Japanese and South Korean markets were shaken in Asian trading on Wednesday after US President Donald Trump vowed to meet North Korean threats with “fire and fury like the world has never seen” and Pyongyang said its leader Kim Jong Un was considering a strike on the US Pacific territory of Guam.
Stocks in Tokyo and Seoul were lower. Japan’s broad Topix index dropped as much as 1.4 per cent, with losses across all sectors. Information technology, industrials and telecoms stocks were among the worst performers. South Korean equities were also faring badly, and Seoul’s Kospi index fell as much as 1 per cent.
Safe havens such as the yen rallied, meanwhile, with the Japanese currency gaining as much as half a per cent on the dollar to ¥109.82, where it continued to hover below the ¥110 mark for the first time since Friday.
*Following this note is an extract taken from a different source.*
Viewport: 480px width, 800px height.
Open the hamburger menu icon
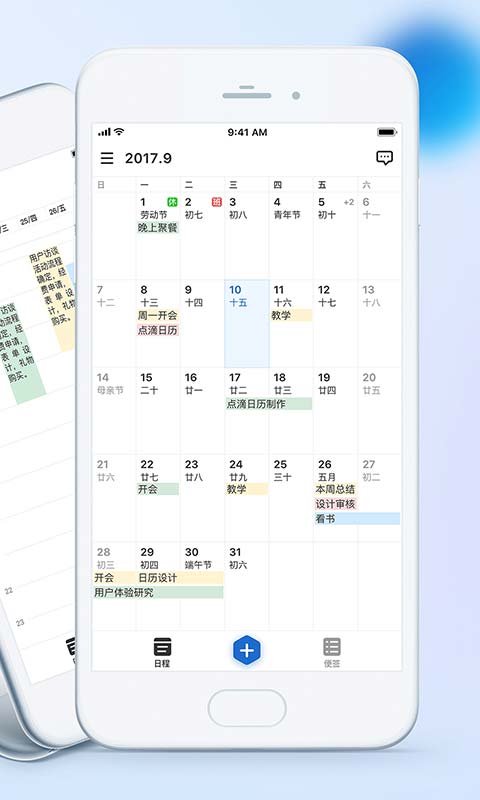(x=107, y=158)
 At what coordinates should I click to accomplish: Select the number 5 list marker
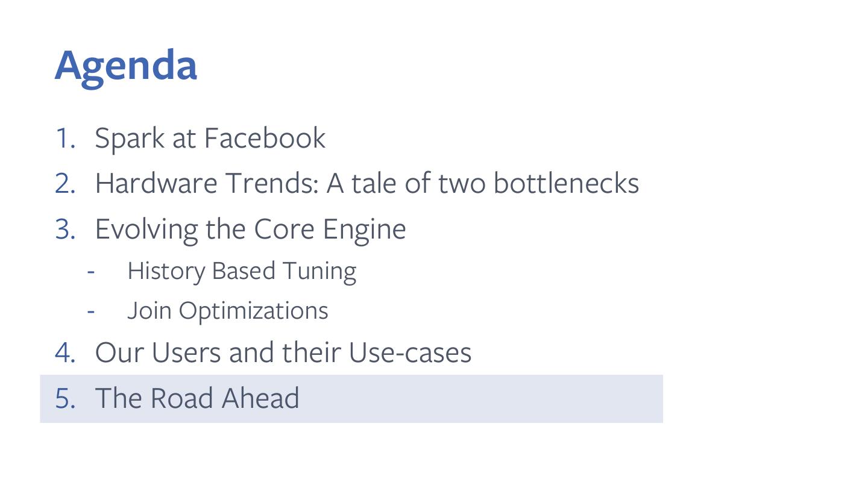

Sovereign bonds were mostly gaining amid the moves. Yield, which moves inversely to price, on 10-year US Treasuries was down 1 basis point at 2.248 per cent. That on the equivalent Japanese note was down 1bp at 0.053 per cent.
The 10-year South Korean government bond saw yield rise 3bp to 2.321 per cent, however, as the won shed 0.9 per cent against the greenback to Won1,134.63 per dollar, near a four-week low.
Gold was benefiting from investor unease in the region, up 0.3 per cent at $1,264.94 per ounce.
Oil was also faring badly in the Asia morning session as Brent crude, the global benchmark, sank 0.5 per cent and back below the $52 mark to $51.87 a barrel. West Texas Intermediate, the US marker, was down 0.4 per cent at $48.96.
Wall Street also closed lower on Tuesday, with stocks reversing gains following Mr Trump’s remarks.